What this task involves
Please write out every line of the listing below as a numbered list, leaving out any blank lines.

Dataset rows
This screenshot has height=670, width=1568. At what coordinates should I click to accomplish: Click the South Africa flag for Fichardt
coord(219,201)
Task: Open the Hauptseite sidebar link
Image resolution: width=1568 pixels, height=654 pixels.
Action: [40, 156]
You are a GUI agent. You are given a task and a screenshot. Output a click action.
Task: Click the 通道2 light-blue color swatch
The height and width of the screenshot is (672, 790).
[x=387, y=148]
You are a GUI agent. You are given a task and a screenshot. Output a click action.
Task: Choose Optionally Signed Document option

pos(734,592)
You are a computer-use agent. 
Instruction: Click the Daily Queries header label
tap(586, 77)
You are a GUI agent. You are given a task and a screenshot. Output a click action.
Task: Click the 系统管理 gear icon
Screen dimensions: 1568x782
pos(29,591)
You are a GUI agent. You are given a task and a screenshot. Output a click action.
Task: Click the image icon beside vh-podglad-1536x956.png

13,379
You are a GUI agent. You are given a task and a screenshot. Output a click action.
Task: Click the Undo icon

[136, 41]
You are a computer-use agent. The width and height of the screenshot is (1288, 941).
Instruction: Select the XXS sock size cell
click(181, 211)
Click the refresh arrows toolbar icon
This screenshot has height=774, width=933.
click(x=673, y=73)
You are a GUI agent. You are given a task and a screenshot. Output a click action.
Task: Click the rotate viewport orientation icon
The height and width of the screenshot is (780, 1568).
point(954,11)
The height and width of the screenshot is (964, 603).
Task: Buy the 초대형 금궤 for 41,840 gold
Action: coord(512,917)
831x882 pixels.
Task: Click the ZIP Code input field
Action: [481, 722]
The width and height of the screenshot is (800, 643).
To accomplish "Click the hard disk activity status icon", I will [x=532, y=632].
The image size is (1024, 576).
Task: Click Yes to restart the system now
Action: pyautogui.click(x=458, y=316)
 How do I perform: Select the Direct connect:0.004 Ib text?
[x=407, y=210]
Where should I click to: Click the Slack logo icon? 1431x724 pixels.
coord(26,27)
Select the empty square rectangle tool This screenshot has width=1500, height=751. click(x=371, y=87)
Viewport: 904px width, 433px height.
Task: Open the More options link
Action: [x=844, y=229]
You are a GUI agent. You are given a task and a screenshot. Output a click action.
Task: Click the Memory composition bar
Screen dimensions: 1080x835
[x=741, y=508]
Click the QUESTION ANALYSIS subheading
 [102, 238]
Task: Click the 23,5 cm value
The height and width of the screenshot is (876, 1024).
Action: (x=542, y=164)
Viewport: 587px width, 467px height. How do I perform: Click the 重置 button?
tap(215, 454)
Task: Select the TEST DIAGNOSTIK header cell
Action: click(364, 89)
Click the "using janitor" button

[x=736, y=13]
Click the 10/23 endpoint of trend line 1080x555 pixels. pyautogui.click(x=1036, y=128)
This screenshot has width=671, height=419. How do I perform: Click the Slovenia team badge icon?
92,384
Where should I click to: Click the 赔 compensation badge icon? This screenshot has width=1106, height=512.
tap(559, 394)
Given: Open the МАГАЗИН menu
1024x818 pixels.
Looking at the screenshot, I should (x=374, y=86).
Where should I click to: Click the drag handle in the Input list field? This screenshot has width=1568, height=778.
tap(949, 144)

Right answer
1. This screenshot has height=670, width=1568. At what coordinates should I click to accomplish: Click the South Africa flag for Fichardt
2. coord(219,201)
3. Task: Open the Hauptseite sidebar link
4. Image resolution: width=1568 pixels, height=654 pixels.
5. Action: [40, 156]
6. You are a GUI agent. You are given a task and a screenshot. Output a click action.
7. Task: Click the 通道2 light-blue color swatch
8. The height and width of the screenshot is (672, 790).
9. [x=387, y=148]
10. You are a GUI agent. You are given a task and a screenshot. Output a click action.
11. Task: Choose Optionally Signed Document option
12. pos(734,592)
13. You are a computer-use agent. 
14. Instruction: Click the Daily Queries header label
15. tap(586, 77)
16. You are a GUI agent. You are given a task and a screenshot. Output a click action.
17. Task: Click the 系统管理 gear icon
18. Screen dimensions: 1568x782
19. pos(29,591)
20. You are a GUI agent. You are given a task and a screenshot. Output a click action.
21. Task: Click the image icon beside vh-podglad-1536x956.png
22. 13,379
23. You are a GUI agent. You are given a task and a screenshot. Output a click action.
24. Task: Click the Undo icon
25. [136, 41]
26. You are a computer-use agent. The width and height of the screenshot is (1288, 941).
27. Instruction: Select the XXS sock size cell
28. click(181, 211)
29. Click the refresh arrows toolbar icon
30. This screenshot has height=774, width=933.
31. click(x=673, y=73)
32. You are a GUI agent. You are given a task and a screenshot. Output a click action.
33. Task: Click the rotate viewport orientation icon
34. The height and width of the screenshot is (780, 1568).
35. point(954,11)
36. The height and width of the screenshot is (964, 603).
37. Task: Buy the 초대형 금궤 for 41,840 gold
38. Action: coord(512,917)
39. 831x882 pixels.
40. Task: Click the ZIP Code input field
41. Action: [481, 722]
42. The width and height of the screenshot is (800, 643).
43. To accomplish "Click the hard disk activity status icon", I will [x=532, y=632].
44. The image size is (1024, 576).
45. Task: Click Yes to restart the system now
46. Action: pyautogui.click(x=458, y=316)
47.  How do I perform: Select the Direct connect:0.004 Ib text?
48. [x=407, y=210]
49. Where should I click to: Click the Slack logo icon? 1431x724 pixels.
50. coord(26,27)
51. Select the empty square rectangle tool This screenshot has width=1500, height=751. click(x=371, y=87)
52. Viewport: 904px width, 433px height.
53. Task: Open the More options link
54. Action: [x=844, y=229]
55. You are a GUI agent. You are given a task and a screenshot. Output a click action.
56. Task: Click the Memory composition bar
57. Screen dimensions: 1080x835
58. [x=741, y=508]
59. Click the QUESTION ANALYSIS subheading
60.  [102, 238]
61. Task: Click the 23,5 cm value
62. The height and width of the screenshot is (876, 1024).
63. Action: (x=542, y=164)
64. Viewport: 587px width, 467px height. How do I perform: Click the 重置 button?
65. tap(215, 454)
66. Task: Select the TEST DIAGNOSTIK header cell
67. Action: click(364, 89)
68. Click the "using janitor" button
69. [x=736, y=13]
70. Click the 10/23 endpoint of trend line 1080x555 pixels. pyautogui.click(x=1036, y=128)
71. This screenshot has width=671, height=419. How do I perform: Click the Slovenia team badge icon?
72. 92,384
73. Where should I click to: Click the 赔 compensation badge icon? This screenshot has width=1106, height=512.
74. tap(559, 394)
75. Given: Open the МАГАЗИН menu
76. 1024x818 pixels.
77. Looking at the screenshot, I should (x=374, y=86).
78. Where should I click to: Click the drag handle in the Input list field? This screenshot has width=1568, height=778.
79. tap(949, 144)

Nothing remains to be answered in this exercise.